Local government organisations are struggling to complete digital transformation programmes as a result of "poor" skills among those delivering the service, a study has found.
A report published by not-for-profit IT services company Eduserv found that 85 per cent of HR leaders in local government believe that a lack of "digital literacy" skills in front-line staff is holding back IT digital change programmes.
The report found that 51 per cent of councils are outsourcing to external contractors, but encouraged them to train their own staff and cut out third-party consultancy.
It stated: "The survey results indicated that there is a dependence in councils on external support for digital programmes.
"[Councils should] avoid long-term dependence on external consultancy and contractors.

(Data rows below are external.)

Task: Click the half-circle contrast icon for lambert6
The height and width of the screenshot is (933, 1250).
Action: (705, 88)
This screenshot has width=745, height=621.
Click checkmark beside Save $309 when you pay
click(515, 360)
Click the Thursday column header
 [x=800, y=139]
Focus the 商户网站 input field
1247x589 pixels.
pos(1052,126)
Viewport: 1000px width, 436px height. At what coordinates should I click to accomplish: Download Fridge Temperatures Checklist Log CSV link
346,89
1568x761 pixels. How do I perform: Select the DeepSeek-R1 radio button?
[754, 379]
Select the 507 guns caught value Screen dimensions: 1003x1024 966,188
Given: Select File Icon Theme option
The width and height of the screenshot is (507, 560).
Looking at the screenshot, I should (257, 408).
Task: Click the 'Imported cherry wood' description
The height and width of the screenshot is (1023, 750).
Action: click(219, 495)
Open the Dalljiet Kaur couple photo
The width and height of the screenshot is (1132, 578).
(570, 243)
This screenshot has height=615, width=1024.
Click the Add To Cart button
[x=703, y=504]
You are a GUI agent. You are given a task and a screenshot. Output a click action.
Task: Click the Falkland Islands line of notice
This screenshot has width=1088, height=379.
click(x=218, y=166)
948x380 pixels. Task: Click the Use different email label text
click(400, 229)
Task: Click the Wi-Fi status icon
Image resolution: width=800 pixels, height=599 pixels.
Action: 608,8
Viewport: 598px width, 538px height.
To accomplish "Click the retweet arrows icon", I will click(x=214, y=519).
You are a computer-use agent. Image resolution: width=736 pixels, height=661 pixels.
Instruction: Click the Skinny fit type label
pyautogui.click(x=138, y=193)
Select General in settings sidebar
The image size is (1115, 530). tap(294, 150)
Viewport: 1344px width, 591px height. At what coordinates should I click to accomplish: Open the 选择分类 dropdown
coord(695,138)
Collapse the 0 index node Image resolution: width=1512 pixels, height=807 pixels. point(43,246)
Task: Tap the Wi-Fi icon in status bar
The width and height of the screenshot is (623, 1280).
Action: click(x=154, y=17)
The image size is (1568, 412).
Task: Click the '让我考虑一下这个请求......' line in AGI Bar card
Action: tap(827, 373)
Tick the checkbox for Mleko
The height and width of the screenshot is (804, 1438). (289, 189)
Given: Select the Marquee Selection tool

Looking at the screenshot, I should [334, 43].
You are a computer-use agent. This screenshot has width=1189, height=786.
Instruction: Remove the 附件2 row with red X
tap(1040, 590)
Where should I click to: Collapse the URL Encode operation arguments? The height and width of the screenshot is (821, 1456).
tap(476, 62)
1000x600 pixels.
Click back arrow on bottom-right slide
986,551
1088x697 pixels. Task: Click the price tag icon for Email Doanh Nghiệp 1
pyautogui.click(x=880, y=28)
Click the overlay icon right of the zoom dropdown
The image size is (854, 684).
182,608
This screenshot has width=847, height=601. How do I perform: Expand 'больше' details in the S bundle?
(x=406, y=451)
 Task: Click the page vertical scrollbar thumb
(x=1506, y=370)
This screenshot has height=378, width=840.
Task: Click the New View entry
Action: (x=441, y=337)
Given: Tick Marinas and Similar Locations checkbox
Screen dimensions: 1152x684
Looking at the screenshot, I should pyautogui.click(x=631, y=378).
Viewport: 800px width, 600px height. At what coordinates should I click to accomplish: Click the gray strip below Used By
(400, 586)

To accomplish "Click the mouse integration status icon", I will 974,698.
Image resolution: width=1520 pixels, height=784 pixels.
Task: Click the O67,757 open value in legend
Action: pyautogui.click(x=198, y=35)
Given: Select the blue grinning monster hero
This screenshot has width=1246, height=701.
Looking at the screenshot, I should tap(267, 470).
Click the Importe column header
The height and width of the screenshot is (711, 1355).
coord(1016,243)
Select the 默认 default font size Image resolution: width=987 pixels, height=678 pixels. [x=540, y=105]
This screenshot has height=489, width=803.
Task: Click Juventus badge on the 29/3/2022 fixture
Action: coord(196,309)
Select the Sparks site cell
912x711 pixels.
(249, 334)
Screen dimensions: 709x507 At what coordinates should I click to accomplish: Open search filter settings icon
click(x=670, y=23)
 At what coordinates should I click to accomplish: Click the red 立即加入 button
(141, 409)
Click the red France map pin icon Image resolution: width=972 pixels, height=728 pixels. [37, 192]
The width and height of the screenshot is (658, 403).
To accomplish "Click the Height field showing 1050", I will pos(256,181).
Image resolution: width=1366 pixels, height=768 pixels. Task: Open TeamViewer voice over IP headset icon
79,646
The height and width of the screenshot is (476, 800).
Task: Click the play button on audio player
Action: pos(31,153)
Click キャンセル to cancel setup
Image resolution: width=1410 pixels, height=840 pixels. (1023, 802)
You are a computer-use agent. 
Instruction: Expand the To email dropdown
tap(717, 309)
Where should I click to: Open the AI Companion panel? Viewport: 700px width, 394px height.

This is expensive, it creates a liability for change, reduces control internally, reduces the opportunities for internal staff, limits skills transfer and can create IR35 risks."
The report claims that, while 76 per cent of local government organisations have a plan in place for digital transformation programmes, only six per cent have the resources to do so without seeking third-party consultancy or services.
It added that councils should be consulting with their HR departments more to fill gaps in their IT teams and not rely on service providers.
Jos Creese, principal analyst for the Eduserv, said: "This research shows that although councils are taking significant steps to improve digital skills across their organisations, those responsible for delivering services on the front line are getting left behind on the digital journey in terms of understanding and adoption.
"Digital is about people more than technology so it is vital that councils put their HR teams at the heart of planning, working with IT and digital teams to ensure the right skills and knowledge are in place to ensure digital change projects succeed."